해당 글은 Spring으로 구현한 프로젝트를 SpringBoot로 리팩토링 하는 과정을 담은 글입니다.
- Index -
[SpringSecurity] SpringSecurity + JWT 로그인 구현_1
[SpringSecurity] SpringSecurity + JWT 로그인 구현_2
[SpringSecurity] SpringSecurity + JWT 로그인 구현_3
[SpringSecurity] SpringSecurity + JWT 회원가입, 테스트 코드 작성
[번외]JwtAuthorizationFilter에서 상속받을 필터에 대한 고민
기능 구현에 앞서 SpringSecurity + JWT 동작 원리를 살펴보자.
[SpringSecurity + JWT 동작 원리]
1. 클라이언트가 서버에 로그인 요청
2. 서버는 검증 단계를 거쳐 유저가 존재하면, Access Token과 Refresh Token을 발급
3. 클라이언트는 요청 헤더에 Access Token 을 포함하여 API 요청
Access Token : 인증된 사용자가 특정 리소스에 접근할 때 사용한다.
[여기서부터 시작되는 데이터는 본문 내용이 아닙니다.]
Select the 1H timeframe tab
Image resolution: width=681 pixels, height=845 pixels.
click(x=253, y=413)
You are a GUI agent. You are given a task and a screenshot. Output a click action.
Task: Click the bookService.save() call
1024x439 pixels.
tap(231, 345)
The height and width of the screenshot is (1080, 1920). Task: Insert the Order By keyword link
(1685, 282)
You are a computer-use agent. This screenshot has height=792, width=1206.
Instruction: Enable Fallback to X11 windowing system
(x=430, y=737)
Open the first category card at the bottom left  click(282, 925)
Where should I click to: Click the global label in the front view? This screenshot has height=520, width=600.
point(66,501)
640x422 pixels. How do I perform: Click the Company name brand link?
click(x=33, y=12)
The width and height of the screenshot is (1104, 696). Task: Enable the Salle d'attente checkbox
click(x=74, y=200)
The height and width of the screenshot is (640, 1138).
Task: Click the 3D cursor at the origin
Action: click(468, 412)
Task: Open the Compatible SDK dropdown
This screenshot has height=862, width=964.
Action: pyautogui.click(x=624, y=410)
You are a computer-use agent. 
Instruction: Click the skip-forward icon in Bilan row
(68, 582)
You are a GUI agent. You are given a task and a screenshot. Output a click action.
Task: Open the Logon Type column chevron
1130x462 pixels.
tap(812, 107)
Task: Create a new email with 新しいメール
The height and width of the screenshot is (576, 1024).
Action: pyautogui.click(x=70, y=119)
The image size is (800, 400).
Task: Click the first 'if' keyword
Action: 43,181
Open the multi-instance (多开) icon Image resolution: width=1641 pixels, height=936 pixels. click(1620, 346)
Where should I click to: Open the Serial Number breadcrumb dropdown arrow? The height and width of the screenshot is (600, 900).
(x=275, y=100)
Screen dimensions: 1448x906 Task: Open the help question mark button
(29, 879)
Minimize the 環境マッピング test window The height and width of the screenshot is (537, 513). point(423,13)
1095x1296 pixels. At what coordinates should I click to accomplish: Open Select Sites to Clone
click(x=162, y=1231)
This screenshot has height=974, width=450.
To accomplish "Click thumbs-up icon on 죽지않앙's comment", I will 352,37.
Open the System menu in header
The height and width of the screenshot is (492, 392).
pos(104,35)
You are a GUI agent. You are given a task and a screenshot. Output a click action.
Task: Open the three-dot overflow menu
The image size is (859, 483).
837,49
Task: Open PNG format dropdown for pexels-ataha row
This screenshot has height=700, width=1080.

Refresh Token : Access Token의 갱신을 위해 사용한다.
1. 라이브러리 설정
기존 스프링 부트 설정에 spring security와 jwt 관련 라이브러리를 추가한다.
build.gradle
dependencies {
implementation 'org.springframework.boot:spring-boot-starter-data-jpa'
implementation 'org.springframework.boot:spring-boot-starter-security'
implementation 'org.springframework.boot:spring-boot-starter-web'
compileOnly 'org.projectlombok:lombok'
runtimeOnly 'com.mysql:mysql-connector-j'
annotationProcessor 'org.projectlombok:lombok'
testImplementation 'org.springframework.boot:spring-boot-starter-test'
testImplementation 'org.springframework.security:spring-security-test'
implementation 'io.jsonwebtoken:jjwt-api:0.11.5'
implementation 'io.jsonwebtoken:jjwt-impl:0.11.5'
implementation 'io.jsonwebtoken:jjwt-jackson:0.11.5'
}
2. 토큰 DTO 설정
클라이언트에게 전송할 토큰 정보를 담을 DTO를 생성한다.
@Builder
@Data
@AllArgsConstructor
public class JwtToken {
private String grantType;
private String accessToken;
private String refreshToken;
}grantType은 JWT 인증 타입으로 Bearer 인증 방식을 사용한다.
3. 토큰의 암호화 키 설정
application.properties
jwt.secret=6502699ecce7c7dcef082b94fbe31260cdb685167d4cd710a1906579532ff806
토큰의 암호화, 복호화 과정에서 사용, HS256 알고리즘을 사용하기 위해 32글자 이상으로 설정한다.
4. JwtTokenProvider 구현
Spring Security, JWT 토큰 사용하여 인증과 권한을 부여한다.
@Slf4j
@Component
public class JwtTokenProvider {
private final Key key;
// application.properties에서 secret 값 가져와서 key에 저장
public JwtTokenProvider(@Value("${jwt.secret}") String secretKey) {
byte[] keyBytes = Decoders.BASE64.decode(secretKey);
this.key = Keys.hmacShaKeyFor(keyBytes);
}
// Member 정보를 가지고 AccessToken, RefreshToken을 생성하는 메서드
public JwtToken generateToken(Authentication authentication) {
// 권한 가져오기
String authorities = authentication.getAuthorities().stream()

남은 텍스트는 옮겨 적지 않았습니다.